**What you should do**
Identify all lines of the data containing the string "name" and copy them.

**Given entries**
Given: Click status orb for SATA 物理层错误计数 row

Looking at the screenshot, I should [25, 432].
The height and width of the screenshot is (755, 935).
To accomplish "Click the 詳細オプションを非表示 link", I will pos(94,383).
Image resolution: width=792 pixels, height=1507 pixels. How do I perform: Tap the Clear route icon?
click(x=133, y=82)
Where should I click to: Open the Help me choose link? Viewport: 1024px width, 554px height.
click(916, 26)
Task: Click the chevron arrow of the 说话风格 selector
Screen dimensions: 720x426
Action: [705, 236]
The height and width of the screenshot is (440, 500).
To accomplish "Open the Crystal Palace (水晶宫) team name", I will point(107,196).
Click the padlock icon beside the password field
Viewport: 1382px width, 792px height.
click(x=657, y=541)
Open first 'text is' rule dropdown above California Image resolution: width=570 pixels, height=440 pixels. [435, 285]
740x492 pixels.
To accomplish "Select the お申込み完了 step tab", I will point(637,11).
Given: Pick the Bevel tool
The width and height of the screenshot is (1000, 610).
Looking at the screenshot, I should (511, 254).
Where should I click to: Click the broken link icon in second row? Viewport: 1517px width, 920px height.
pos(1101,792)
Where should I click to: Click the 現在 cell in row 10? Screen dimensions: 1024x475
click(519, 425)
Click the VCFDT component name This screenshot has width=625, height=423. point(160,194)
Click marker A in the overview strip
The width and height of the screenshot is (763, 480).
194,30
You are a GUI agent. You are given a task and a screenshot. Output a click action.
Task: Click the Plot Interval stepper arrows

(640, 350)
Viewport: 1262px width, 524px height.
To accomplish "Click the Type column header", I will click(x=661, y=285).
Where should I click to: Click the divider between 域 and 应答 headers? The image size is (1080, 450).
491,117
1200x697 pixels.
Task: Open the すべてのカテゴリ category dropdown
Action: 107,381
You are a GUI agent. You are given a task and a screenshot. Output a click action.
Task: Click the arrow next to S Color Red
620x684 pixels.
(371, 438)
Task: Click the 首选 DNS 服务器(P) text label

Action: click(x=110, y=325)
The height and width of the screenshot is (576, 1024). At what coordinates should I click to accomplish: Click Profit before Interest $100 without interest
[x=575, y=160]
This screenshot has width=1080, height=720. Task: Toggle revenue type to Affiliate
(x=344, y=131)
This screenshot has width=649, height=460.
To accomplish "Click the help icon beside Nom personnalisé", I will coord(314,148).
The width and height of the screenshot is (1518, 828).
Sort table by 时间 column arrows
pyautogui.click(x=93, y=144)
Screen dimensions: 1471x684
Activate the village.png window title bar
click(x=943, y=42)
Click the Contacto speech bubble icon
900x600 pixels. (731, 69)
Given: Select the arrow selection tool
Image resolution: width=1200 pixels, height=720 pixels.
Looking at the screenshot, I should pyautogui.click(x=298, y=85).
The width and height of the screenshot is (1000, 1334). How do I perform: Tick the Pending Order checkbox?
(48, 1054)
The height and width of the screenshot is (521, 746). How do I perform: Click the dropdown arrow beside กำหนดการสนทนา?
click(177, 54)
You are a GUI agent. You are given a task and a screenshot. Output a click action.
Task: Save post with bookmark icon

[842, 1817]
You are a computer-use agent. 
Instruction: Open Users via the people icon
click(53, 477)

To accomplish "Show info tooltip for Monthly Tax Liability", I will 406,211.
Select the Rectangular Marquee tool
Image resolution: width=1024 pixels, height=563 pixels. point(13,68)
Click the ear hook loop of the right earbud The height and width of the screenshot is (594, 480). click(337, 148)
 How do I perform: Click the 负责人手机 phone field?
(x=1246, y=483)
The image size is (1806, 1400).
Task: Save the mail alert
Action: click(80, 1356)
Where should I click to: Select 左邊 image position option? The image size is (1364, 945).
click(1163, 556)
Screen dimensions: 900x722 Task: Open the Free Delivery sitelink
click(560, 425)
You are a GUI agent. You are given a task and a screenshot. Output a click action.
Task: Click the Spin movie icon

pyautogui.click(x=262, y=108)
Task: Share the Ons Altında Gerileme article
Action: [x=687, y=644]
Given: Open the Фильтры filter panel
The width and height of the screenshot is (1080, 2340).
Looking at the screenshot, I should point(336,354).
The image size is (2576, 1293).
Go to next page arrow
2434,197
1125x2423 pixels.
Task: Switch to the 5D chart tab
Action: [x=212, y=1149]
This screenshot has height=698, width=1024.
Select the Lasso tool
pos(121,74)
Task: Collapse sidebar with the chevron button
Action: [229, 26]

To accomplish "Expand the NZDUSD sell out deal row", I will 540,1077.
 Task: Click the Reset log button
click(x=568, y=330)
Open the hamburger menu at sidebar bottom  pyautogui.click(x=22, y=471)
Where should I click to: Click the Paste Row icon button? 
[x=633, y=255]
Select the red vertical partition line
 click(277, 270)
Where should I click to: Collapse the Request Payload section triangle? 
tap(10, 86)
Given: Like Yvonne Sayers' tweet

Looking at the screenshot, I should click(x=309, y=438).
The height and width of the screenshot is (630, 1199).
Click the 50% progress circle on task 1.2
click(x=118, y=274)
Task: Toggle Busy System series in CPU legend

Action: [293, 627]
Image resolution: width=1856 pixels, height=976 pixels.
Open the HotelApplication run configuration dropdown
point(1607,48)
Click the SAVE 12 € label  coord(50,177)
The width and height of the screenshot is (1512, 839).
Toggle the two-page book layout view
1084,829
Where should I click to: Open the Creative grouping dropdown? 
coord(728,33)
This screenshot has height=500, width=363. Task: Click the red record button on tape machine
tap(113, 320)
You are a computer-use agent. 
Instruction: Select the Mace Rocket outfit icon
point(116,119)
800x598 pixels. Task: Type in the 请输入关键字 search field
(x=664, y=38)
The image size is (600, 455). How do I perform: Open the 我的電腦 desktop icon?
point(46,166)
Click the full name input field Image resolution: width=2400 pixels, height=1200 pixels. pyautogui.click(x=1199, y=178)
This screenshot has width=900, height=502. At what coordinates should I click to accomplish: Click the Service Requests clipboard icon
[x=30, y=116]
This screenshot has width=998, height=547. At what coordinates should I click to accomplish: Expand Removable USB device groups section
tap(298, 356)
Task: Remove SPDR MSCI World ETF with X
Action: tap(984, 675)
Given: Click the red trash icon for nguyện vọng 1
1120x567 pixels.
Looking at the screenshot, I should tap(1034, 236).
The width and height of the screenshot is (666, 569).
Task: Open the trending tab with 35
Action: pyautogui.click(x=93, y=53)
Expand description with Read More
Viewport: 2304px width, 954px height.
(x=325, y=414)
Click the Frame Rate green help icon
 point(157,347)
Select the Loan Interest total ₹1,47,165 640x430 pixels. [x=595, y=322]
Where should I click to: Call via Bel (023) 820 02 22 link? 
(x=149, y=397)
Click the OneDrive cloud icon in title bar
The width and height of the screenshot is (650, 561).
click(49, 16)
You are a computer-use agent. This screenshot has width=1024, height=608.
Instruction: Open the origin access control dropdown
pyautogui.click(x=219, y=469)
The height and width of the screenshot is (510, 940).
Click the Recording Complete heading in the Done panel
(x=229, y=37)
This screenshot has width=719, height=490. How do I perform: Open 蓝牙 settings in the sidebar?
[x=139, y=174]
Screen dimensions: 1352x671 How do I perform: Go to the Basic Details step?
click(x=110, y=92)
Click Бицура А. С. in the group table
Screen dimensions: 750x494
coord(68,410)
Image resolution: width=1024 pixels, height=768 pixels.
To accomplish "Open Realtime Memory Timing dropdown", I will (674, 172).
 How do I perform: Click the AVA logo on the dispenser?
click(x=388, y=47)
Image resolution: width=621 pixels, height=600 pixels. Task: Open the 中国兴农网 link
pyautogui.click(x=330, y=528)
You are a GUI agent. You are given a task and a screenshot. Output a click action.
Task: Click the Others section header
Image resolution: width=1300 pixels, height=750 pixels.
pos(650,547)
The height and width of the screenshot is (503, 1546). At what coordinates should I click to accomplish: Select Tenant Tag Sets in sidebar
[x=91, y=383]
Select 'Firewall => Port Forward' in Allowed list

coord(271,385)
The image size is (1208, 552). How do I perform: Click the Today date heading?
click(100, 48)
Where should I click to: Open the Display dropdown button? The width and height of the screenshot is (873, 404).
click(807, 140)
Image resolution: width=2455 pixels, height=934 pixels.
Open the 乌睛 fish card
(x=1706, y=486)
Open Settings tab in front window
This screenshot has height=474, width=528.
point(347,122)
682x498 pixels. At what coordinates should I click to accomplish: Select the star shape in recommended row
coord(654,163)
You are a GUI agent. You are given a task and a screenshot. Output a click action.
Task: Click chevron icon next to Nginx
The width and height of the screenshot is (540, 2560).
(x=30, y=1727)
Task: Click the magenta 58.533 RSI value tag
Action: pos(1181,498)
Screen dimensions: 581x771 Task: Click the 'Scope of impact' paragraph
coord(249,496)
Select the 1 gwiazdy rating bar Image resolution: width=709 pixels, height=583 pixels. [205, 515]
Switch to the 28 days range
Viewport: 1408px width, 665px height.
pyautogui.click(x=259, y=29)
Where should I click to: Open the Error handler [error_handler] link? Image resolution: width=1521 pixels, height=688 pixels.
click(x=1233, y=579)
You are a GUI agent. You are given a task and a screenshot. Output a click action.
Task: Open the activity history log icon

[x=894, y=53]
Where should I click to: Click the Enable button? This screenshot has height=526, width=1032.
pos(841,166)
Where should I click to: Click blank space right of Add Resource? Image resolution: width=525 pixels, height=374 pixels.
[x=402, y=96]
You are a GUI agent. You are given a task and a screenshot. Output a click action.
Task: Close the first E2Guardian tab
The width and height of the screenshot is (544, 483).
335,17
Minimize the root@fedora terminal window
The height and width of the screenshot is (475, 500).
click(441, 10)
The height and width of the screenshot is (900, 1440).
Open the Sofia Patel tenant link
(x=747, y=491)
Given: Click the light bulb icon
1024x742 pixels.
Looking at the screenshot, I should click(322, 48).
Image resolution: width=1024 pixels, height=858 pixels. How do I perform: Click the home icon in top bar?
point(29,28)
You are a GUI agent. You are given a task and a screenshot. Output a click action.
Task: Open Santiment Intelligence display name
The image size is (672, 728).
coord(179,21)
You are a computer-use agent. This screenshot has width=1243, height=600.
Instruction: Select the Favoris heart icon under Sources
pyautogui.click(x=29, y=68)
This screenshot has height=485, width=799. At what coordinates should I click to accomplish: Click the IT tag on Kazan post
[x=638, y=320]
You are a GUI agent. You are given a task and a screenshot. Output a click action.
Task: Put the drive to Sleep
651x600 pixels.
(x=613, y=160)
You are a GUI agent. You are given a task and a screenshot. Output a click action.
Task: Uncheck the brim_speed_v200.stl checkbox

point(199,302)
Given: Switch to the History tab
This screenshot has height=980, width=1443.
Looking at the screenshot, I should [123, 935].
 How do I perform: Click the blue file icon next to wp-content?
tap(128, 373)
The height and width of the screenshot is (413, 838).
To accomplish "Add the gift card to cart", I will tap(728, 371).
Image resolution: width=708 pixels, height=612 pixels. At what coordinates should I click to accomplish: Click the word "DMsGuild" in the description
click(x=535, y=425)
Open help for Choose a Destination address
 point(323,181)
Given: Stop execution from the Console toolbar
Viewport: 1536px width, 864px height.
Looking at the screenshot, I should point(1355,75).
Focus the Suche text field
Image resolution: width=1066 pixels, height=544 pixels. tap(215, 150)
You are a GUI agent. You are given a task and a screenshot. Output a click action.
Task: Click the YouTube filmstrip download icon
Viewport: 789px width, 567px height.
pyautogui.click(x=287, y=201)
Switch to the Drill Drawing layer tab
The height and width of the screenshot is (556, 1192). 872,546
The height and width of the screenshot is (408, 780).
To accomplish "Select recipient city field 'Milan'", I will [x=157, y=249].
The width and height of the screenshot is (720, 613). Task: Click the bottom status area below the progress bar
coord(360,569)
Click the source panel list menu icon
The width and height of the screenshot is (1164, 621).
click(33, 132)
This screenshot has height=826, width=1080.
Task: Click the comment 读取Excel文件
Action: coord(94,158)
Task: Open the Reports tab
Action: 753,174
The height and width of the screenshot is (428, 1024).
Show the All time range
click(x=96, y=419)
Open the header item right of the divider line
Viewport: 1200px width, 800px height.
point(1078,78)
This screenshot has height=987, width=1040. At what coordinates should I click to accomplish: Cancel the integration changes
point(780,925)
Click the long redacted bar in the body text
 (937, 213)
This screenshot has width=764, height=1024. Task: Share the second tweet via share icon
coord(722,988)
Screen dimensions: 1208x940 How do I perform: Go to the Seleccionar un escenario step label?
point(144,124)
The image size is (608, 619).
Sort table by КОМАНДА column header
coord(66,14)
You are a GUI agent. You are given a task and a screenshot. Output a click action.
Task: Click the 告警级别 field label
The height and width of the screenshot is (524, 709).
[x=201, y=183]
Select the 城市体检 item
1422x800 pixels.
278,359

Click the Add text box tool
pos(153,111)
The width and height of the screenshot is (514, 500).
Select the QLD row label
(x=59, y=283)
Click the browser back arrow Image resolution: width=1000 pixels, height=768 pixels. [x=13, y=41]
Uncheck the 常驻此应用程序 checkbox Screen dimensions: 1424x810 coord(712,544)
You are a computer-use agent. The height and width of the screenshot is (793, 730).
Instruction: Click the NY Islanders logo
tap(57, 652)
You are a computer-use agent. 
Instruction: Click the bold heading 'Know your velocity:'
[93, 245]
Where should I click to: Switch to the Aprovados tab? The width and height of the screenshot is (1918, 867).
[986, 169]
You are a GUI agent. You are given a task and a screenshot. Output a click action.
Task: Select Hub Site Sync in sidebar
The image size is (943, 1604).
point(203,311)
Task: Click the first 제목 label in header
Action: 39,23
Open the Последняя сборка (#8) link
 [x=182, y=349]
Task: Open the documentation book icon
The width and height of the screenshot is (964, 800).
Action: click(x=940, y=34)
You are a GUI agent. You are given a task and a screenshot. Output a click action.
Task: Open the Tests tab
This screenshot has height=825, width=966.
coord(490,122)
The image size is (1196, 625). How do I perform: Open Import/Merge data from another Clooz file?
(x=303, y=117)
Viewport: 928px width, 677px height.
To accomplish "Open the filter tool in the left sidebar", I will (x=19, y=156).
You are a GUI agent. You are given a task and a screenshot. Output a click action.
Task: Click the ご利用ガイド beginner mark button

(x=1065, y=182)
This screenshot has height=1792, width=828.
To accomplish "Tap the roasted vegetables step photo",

**Written reply**
To accomplish "Open the Crystal Palace (水晶宫) team name", I will point(107,196).
Click the VCFDT component name This screenshot has width=625, height=423. point(160,194)
Click the full name input field Image resolution: width=2400 pixels, height=1200 pixels. pyautogui.click(x=1199, y=178)
Task: Open Santiment Intelligence display name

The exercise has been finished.